→ **Records to process**:
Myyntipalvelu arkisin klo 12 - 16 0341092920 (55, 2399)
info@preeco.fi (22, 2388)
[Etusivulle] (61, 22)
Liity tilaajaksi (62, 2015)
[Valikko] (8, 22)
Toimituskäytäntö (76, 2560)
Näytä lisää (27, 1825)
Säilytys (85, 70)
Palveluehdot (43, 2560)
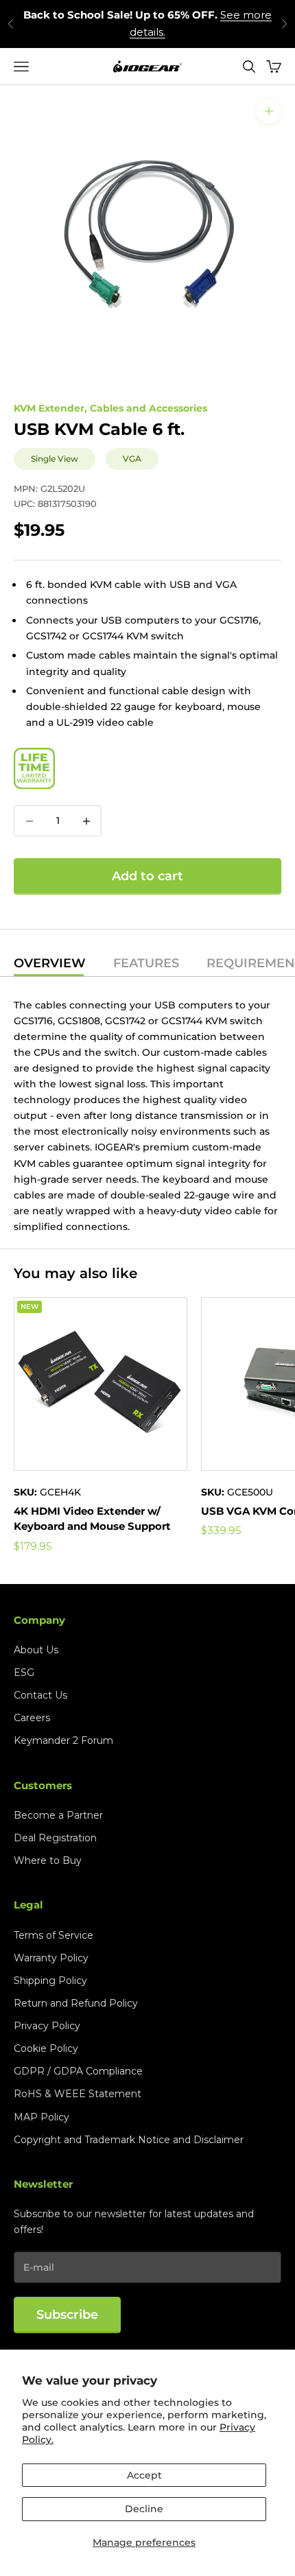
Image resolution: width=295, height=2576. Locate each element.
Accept (144, 2475)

→ **What to do**: For every entry above, please output the text exactly and leave any picture behind.

→ **Answer to this problem**:
Myyntipalvelu arkisin klo 12 - 16 0341092920 (55, 2399)
info@preeco.fi (22, 2388)
[Etusivulle] (61, 22)
Liity tilaajaksi (62, 2015)
[Valikko] (8, 22)
Toimituskäytäntö (76, 2560)
Näytä lisää (27, 1825)
Säilytys (85, 70)
Palveluehdot (43, 2560)
Image resolution: width=295, height=2576. Locate each element.
Accept (144, 2475)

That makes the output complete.